# The problem
Go through the entries below, tally each line with the string "horizontal", and give the final number by itself.

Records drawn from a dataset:
* * *
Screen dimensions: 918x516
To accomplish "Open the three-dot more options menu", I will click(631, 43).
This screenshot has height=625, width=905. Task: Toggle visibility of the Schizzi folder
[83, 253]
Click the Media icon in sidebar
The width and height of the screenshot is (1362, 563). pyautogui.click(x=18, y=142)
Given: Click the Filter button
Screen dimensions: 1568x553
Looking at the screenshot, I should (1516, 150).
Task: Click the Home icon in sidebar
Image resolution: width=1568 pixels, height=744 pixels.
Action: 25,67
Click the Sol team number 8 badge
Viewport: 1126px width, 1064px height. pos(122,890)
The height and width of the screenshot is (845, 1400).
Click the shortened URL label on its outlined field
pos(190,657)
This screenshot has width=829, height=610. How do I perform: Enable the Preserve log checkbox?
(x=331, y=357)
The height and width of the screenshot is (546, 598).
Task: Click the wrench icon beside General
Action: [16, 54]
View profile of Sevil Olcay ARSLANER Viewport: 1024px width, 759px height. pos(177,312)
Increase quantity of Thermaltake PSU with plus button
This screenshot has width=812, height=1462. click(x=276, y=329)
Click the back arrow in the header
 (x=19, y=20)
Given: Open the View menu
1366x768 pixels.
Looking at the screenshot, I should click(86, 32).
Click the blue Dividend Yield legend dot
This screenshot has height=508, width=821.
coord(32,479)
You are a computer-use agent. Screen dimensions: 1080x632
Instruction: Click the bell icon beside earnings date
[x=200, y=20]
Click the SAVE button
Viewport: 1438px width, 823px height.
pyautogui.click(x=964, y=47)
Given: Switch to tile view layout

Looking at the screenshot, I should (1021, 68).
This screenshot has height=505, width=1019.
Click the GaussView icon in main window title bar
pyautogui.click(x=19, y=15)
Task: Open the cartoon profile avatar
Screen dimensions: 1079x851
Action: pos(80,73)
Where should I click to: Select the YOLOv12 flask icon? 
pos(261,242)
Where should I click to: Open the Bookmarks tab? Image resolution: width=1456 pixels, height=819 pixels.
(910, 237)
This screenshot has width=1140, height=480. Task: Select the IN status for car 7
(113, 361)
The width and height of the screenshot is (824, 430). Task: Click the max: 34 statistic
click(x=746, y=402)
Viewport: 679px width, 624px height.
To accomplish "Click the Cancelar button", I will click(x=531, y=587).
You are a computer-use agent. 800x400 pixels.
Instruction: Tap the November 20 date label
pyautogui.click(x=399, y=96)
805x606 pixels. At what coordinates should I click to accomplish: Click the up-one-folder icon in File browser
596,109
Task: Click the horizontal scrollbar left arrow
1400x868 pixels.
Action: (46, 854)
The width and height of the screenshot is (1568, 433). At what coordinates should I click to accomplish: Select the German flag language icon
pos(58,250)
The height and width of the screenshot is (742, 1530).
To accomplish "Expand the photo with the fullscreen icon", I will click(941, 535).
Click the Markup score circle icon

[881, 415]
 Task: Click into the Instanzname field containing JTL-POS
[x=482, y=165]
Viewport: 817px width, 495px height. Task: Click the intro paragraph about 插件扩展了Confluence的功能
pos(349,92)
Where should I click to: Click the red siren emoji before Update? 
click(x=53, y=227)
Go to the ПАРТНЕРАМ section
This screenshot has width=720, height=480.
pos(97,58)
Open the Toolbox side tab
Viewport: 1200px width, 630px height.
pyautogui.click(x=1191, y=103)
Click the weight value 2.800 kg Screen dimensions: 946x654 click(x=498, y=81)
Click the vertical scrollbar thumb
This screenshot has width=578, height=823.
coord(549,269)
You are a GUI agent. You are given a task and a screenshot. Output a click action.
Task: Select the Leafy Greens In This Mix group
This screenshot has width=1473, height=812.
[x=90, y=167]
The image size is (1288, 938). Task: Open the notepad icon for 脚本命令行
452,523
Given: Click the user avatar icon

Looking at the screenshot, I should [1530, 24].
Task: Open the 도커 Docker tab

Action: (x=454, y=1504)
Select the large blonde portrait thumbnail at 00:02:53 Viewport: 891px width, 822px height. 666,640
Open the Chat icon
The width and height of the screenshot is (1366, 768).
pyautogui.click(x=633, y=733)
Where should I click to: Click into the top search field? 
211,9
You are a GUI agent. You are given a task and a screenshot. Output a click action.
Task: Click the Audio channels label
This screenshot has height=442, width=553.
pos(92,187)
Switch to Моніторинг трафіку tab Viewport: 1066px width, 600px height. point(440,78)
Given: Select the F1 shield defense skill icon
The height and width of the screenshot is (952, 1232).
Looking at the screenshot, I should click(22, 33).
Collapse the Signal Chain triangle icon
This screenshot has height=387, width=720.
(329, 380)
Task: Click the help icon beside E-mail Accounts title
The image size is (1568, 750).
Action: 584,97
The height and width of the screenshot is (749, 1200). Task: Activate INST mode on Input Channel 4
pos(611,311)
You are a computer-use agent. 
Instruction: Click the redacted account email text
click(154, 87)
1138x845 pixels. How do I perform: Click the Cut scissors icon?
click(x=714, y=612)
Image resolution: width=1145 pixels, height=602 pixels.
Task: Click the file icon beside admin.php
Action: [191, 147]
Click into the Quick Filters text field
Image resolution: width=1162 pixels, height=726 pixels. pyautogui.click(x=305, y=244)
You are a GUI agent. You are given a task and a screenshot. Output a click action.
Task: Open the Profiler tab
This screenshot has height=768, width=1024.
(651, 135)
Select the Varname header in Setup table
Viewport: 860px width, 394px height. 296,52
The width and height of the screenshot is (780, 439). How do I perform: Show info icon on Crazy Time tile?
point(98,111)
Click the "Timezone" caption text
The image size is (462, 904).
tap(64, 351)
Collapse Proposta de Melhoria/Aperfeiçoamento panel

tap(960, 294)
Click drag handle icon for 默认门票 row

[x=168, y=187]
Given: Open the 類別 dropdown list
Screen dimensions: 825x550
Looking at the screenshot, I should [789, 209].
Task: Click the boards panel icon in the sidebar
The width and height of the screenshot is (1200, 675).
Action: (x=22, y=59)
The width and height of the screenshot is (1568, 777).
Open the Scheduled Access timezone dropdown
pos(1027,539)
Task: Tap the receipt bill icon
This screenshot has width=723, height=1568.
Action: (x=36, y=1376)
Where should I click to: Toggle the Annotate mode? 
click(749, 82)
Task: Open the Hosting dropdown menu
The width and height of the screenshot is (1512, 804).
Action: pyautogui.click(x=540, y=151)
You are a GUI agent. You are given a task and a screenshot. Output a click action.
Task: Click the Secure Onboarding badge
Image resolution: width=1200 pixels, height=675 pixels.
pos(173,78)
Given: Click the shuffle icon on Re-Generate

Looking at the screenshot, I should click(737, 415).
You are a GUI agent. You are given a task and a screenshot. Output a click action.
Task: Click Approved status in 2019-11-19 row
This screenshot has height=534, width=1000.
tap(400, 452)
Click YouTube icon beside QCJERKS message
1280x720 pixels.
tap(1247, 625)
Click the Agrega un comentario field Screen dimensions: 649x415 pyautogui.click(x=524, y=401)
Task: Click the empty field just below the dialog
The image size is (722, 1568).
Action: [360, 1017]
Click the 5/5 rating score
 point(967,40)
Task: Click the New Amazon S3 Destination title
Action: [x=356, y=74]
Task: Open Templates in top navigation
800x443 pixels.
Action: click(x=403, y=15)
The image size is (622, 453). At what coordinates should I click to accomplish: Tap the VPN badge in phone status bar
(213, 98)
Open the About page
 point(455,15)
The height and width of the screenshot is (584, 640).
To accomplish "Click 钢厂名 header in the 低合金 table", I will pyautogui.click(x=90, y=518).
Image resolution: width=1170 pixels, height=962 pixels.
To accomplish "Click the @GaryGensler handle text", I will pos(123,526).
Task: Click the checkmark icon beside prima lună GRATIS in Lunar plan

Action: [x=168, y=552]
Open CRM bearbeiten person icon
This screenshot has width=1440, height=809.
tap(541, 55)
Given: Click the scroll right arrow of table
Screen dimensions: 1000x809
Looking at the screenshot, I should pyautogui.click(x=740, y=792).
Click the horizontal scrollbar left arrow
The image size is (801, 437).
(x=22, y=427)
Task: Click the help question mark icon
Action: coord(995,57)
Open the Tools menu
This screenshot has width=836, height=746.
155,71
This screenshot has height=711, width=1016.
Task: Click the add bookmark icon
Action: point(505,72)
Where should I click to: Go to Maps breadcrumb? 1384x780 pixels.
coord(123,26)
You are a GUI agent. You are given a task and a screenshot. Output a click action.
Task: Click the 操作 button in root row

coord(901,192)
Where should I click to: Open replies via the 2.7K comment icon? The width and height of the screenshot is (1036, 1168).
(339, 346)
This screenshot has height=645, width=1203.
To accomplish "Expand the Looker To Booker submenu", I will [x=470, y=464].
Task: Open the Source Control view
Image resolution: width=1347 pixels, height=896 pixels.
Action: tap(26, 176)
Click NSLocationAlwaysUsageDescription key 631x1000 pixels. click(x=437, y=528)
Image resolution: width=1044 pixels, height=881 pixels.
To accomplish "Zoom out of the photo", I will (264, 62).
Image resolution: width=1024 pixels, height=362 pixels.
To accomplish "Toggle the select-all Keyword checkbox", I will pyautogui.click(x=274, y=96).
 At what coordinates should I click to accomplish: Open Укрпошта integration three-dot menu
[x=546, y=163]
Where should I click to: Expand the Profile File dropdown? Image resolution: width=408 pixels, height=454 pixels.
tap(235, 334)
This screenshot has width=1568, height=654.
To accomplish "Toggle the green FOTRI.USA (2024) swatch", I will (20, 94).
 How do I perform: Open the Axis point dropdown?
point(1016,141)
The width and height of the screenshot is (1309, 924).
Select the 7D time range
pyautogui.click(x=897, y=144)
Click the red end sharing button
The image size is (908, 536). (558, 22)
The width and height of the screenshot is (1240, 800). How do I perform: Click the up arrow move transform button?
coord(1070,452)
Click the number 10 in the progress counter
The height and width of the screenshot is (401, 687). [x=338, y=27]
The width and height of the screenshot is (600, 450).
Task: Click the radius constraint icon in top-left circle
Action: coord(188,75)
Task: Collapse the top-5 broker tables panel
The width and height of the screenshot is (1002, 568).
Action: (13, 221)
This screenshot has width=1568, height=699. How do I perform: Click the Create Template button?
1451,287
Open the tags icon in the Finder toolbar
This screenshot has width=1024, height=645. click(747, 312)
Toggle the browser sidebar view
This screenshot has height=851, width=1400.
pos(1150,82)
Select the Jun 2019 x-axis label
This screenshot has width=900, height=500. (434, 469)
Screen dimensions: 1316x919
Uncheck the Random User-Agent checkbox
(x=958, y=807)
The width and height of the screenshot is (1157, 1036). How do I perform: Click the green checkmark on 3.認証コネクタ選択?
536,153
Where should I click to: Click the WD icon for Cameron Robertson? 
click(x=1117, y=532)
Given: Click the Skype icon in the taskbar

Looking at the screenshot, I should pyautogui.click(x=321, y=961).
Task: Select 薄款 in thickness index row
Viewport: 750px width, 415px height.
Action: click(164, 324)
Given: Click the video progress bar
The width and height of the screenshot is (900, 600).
* * *
# Written reply
2